[DATA EXTRACTS]
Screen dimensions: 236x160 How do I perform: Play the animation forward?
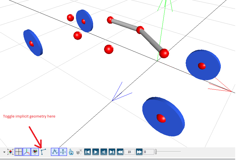[x=96, y=152]
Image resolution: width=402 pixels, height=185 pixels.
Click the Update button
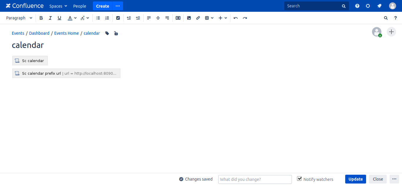(356, 179)
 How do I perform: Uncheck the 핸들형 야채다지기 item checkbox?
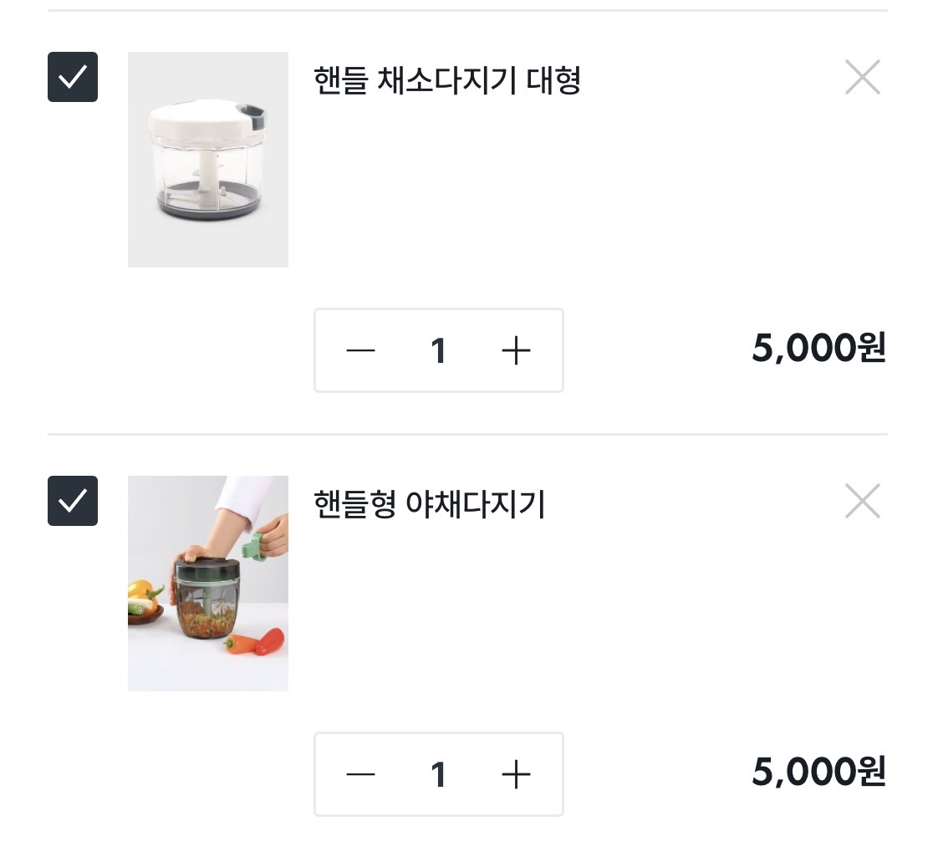pyautogui.click(x=73, y=501)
[/DATA EXTRACTS]
_TO DO:_ Copy the line showing "Click the Update button" exactly, along with each line after it through the end of the material above. Pictures stay out.

_EXPECTED ANSWER:_
Click the Update button
(356, 179)
 How do I perform: Uncheck the 핸들형 야채다지기 item checkbox?
pyautogui.click(x=73, y=501)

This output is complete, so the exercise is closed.